2018 - CPL - Centro Primo Levi

331 p.

  • The plot of Money Must Stay in the Family, unfolds around the family matriarch's last will and traces the story of an upper class Jewish family from Turin, the fictional Ottolenghis. The multigenerational saga begins wit the flight from Mussolini's Racial Laws of 1938 and continues with the arrival in the Upper West Side of Manhattan and the dispersion from New York to Rome, Paris, Tuscany, South America, and Jerusalem. The gravitational center of the story is New York: the place of safety, new beginnings, mixing, and eventual return. The city becomes a place where people who left behind everything that had been familiar for generations re-invent themselves, or at least attempt to.
  • This is not a story of assimilation into American society, but rather an insightful look into how the century-old attachment to their Jewish-Piedmontese identity and origin continues to operate within them, as their daily lives occur in a new environment.

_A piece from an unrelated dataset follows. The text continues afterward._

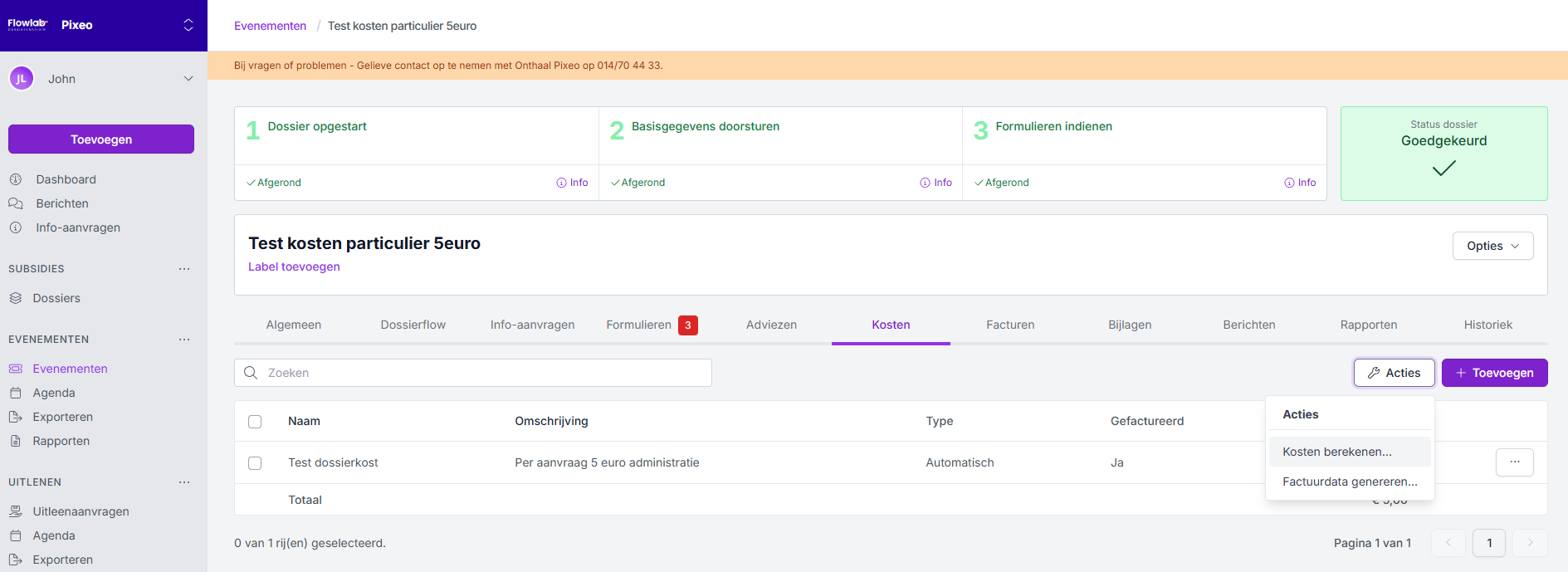The width and height of the screenshot is (1568, 572).
Task: Expand the John user menu chevron
Action: tap(188, 79)
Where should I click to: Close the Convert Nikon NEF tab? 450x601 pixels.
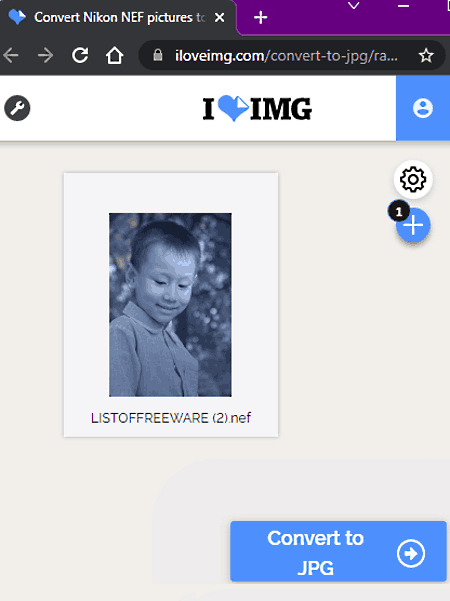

One of Elkann's narrative techniques is that of comparing and contrasting. The Ottolenghis are measured against the Weils, a French Jewish family, who has settled across Central Park in the more affluent Upper East Side. Where the Italian family is anchored in history and tradition, the French family is preoccupied with waiting for the war to end and returning to their business and status. Their interaction as the two families intermarry becomes a way to face and come to terms with America.Unlike the numerous studies of German and Austrian Jews who came to the US fleeing Nazism in the late 1930's, until recently relatively little has been written on the much smaller groups of Jews arriving from Italy and France.
  • Centro Primo Levi's publishing and research project Americordo, of which this book is part, has began to offer sources to reconstruct this story.Alain Elkann has found the perfect pitch to describe from the inside this small minority of Italian and French Jewish émigrés to America: wealthy and for the most part oblivious to politics, they escaped the brunt of the persecution and loss, and have thus far remained largely unexamined.Avoiding stereotyping and sociological categories, in a delicate balance between fiction and memoir, Elkann focuses on individual destinies and quests. Through a multitude of characters from two interconnected families, he presents forms of attachment, estrangement, belonging, rejecting, escaping and returning to Judaism, in a post-Shoah world. [Publisher's text]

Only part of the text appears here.